Source:xzxw.com 2026-04-27

Photo shows that villagers from Weiba Village, Togde Subdistrict, Lhasa, take part in a spring tree-planting activity on the slopes of Phurbuchok Mountain in 2026. [Photo/Losang]

Photo shows a view overlooking the Lhasa Valley and the urban area from Nanshan Park. [Photo/Tang Bin, Pema Tsewang]

Photo shows that volunteers take part in a tree-planting activity at Nanshan Park. [Photo/Losang, Tang Bin]

In the spring of March 21, 1961, Xizang Daily ran a story headlined "Tree-Planting Campaigns Launched Across Lhasa's Urban Districts." It read: "With their lives improved, the emancipated masses urgently desire a better environment and are eager to build their homeland more beautifully..."

As Xizang Daily marks its 70th anniversary, we traced the journey along the Lhasa River, following clues in those yellowed pages — touching the arc of history from scattered saplings to the North-South Mountain Greening Project, listening to the resolute footsteps behind the leap in forest coverage from 5.1% to 12.54%, and exploring how the philosophy that "lucid waters and lush mountains are invaluable assets" is being put into practice.

Emancipated serfs: the first rows of green

Documents from the Xizang Autonomous Region Archives reveal that in March 1962, the Xizang Committee of the Communist Party of China and the Preparatory Committee of the Xizang Autonomous Region jointly issued a call to action through Xizang Daily. It urged the entire region to fully implement the policy of "those who plant, own; those who own, use," and to mobilize the public to plant trees and green the "Four Sides."

The "Four Sides" referred to ways around villages, houses, roads and water. On this land waiting to be rebuilt, the emancipated people launched a voluntary greening drive that quietly began a green relay spanning more than half a century.

A reader's letter on the front page of Xizang Daily on January 28, 1962, read: "Dear editor, here's some good news: a tree-planting team at Chushur Farm is already in action..."

Tsering Yangzom, 83, once worked at Chushur Farm.

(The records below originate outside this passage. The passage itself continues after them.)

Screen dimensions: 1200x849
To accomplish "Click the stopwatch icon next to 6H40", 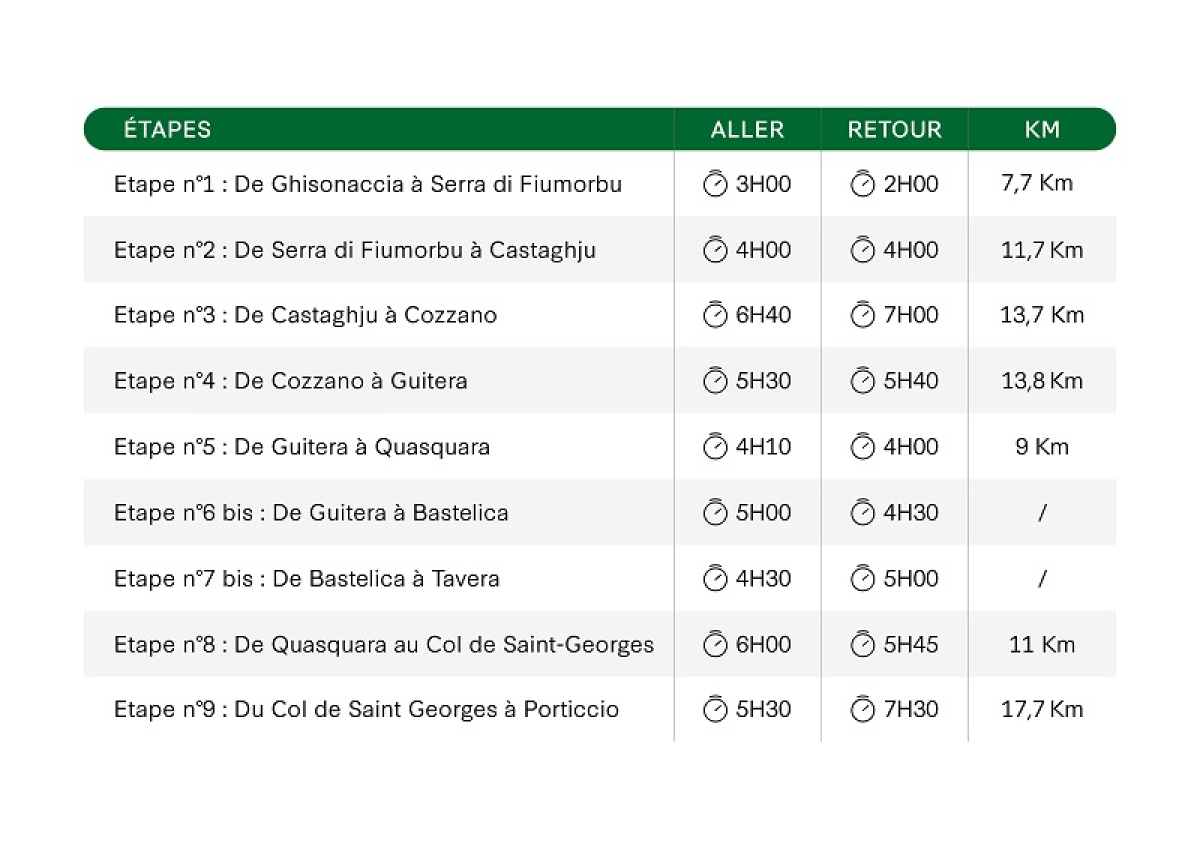I will [x=715, y=315].
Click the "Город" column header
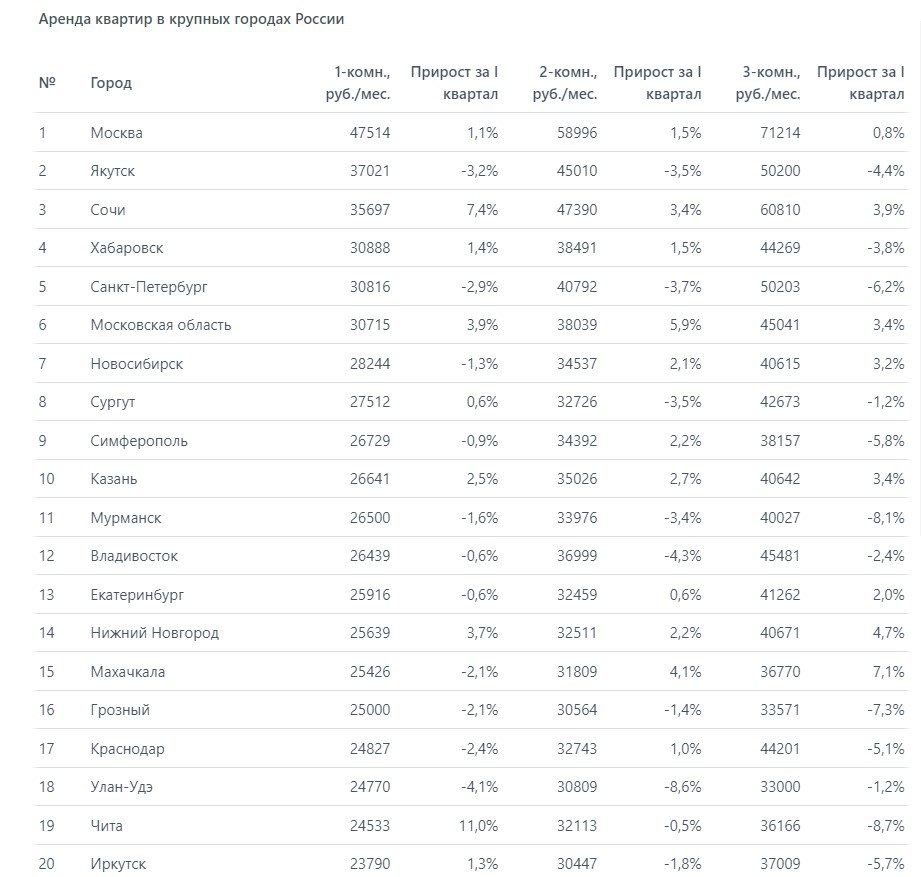The image size is (921, 877). (111, 83)

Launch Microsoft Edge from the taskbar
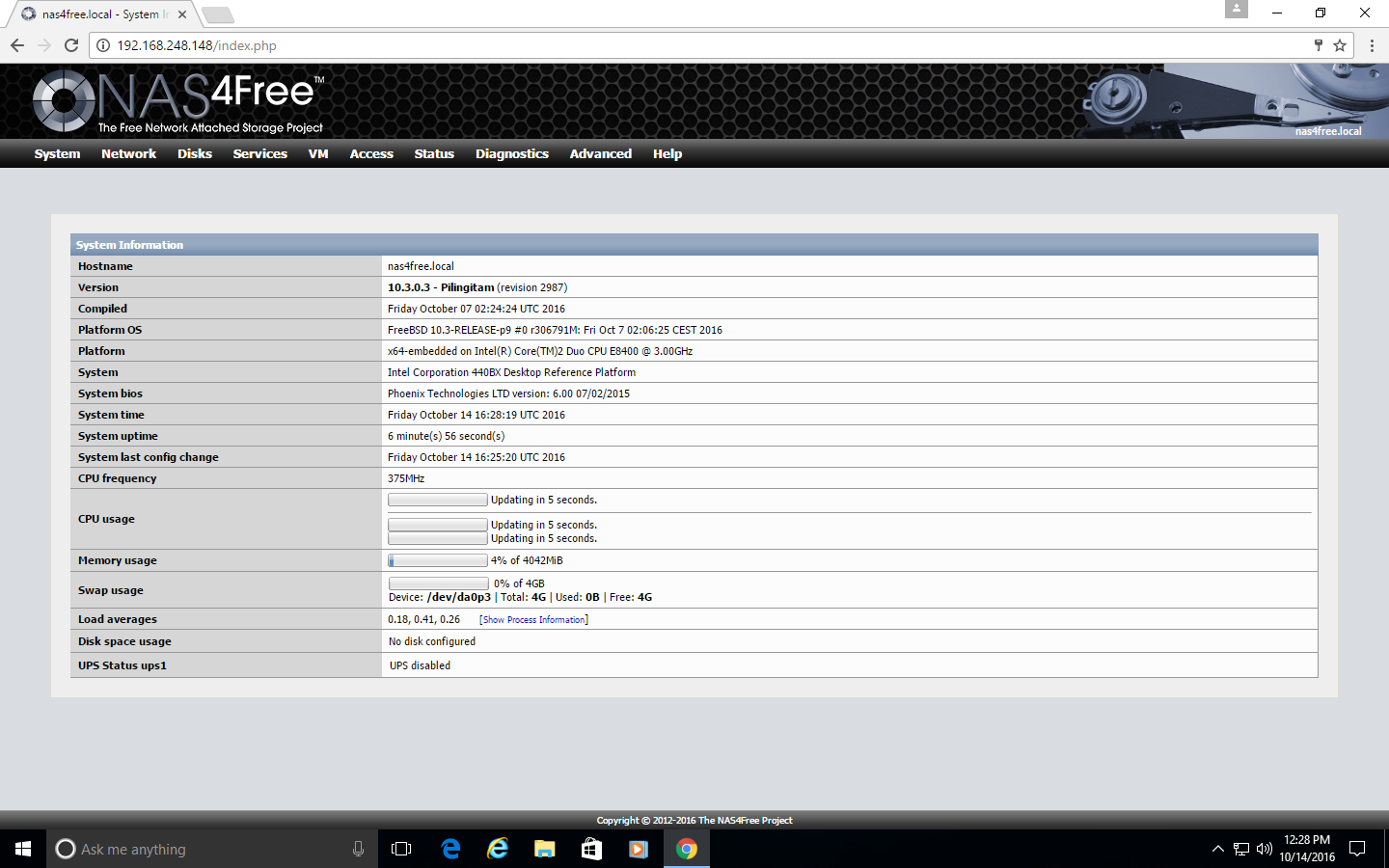tap(450, 849)
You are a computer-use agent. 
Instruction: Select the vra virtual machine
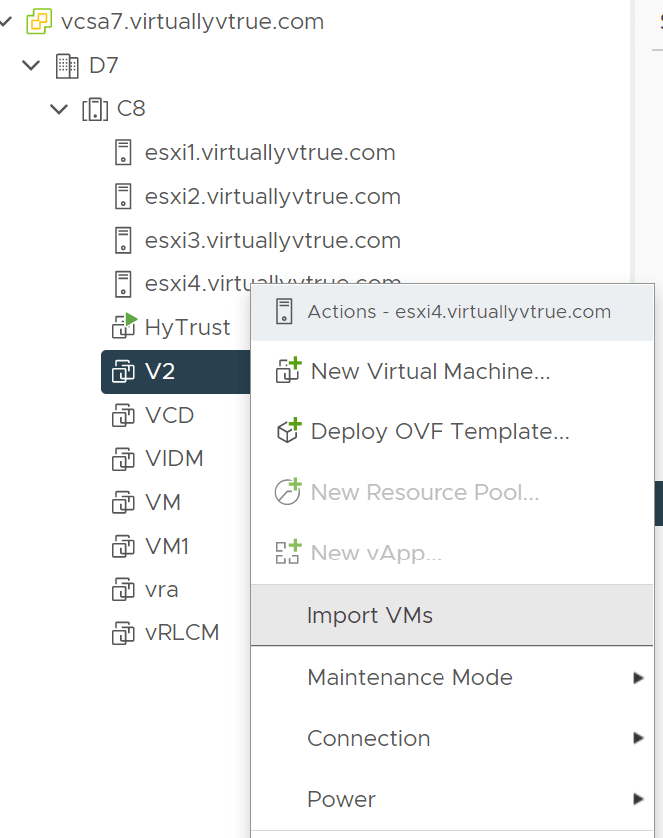pyautogui.click(x=162, y=589)
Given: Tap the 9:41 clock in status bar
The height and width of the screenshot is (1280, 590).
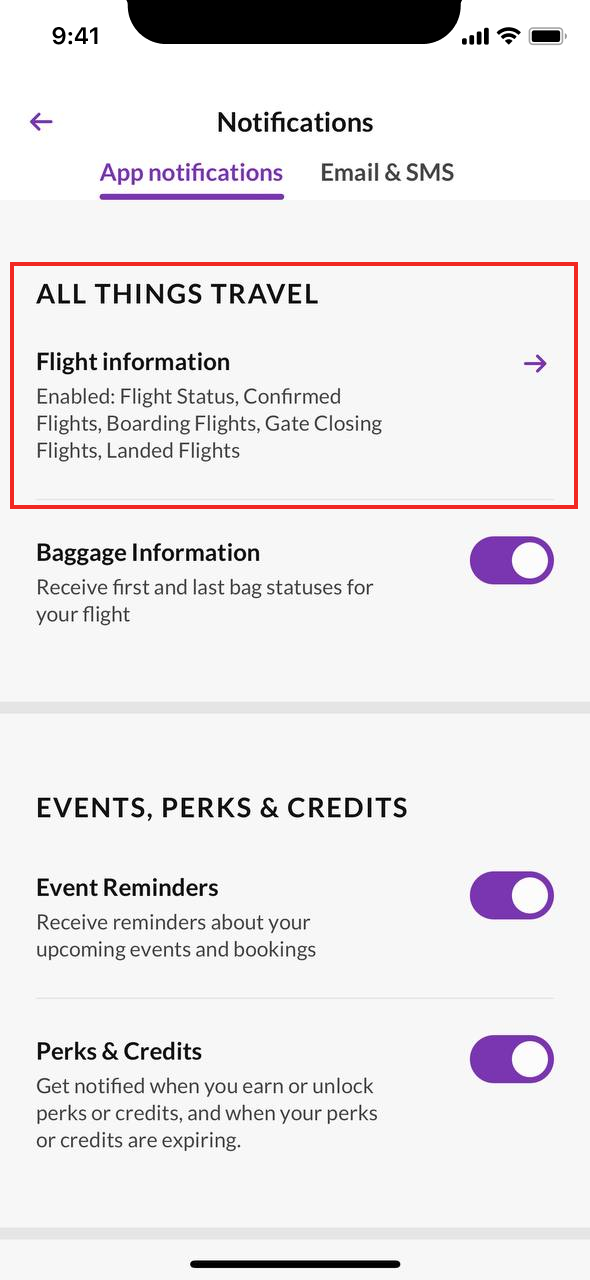Looking at the screenshot, I should pos(75,36).
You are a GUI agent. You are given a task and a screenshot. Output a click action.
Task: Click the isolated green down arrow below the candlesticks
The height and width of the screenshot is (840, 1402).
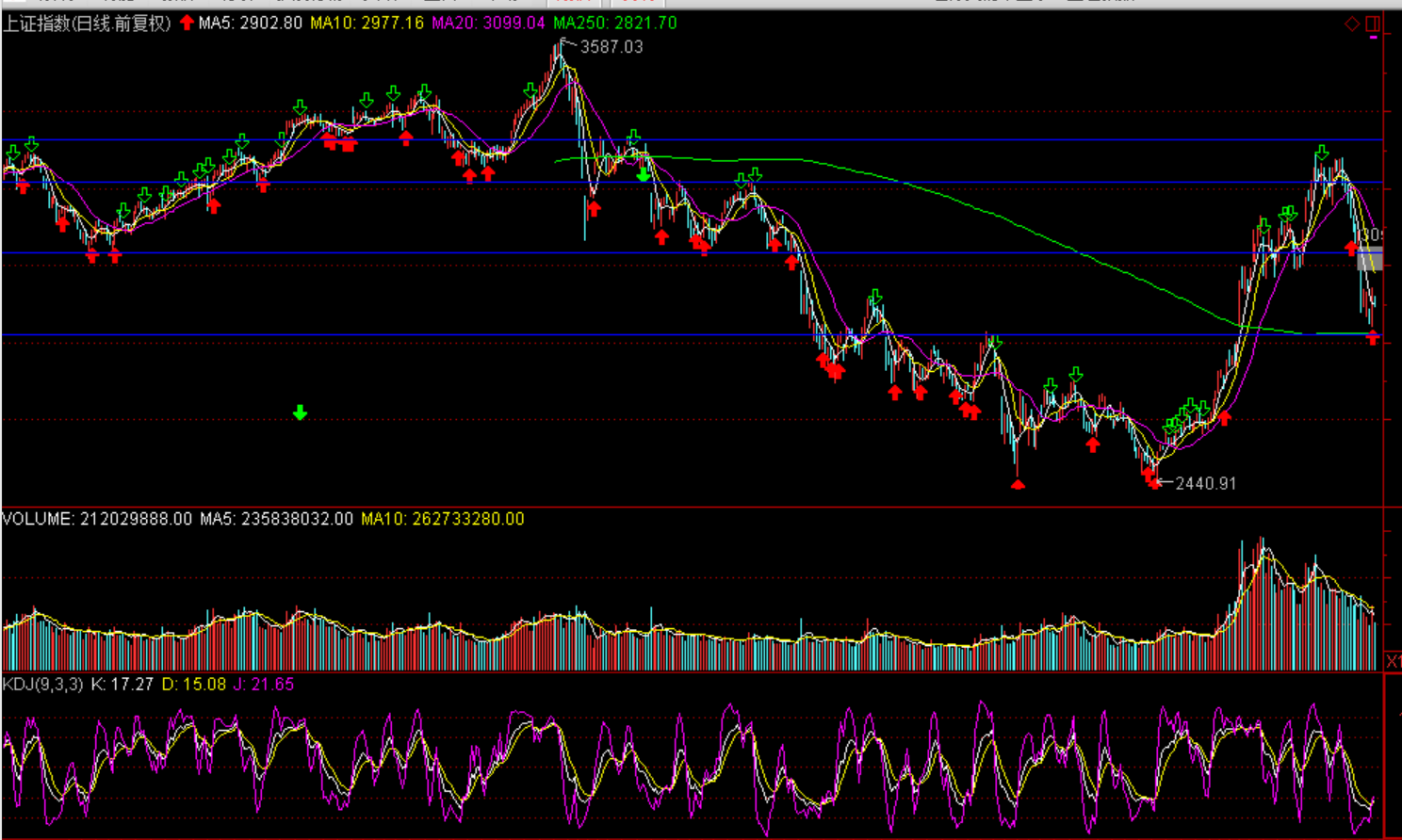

She still remembers heading out before dawn with a shovel, farming the land and digging pits for trees from morning till night.

Over time, the planting area expanded from the "Four Sides" to barren floodplains and riverbanks. Tencho, a former community official in Lhasa's northern urban district, recalls: "People came on their own. We could plant two to three thousand trees in a single day."

"Back then  it was mostly hard work — we planted wherever there was space." Retired now, Tencho still thinks of those trees — now a lush, full-grown forest.

From easy to difficult: sprinkling the plateau with green

On the high-altitude, oxygen-scarce, and infertile plateau, a tree struggles many times harder to survive than on the plains.

Sonam Wangdu, former deputy director of the regional Forestry and Grassland Administration and technical adviser for the North-South Mountain Greening Project, views 1991 as a turning point. Before that, funds were scattered and seedling survival rates were low. That year, the State Council made the "One River, Two Streams" comprehensive development project — focused on the Yarlung Zangbo, Lhasa and Nyangchu rivers — as a national priority, ending the fragmented funding. Afforestation in Xizang took shape in a coordinated wayled by urban greening, anchored by project-based planting, and extended across rural and urban areas alike.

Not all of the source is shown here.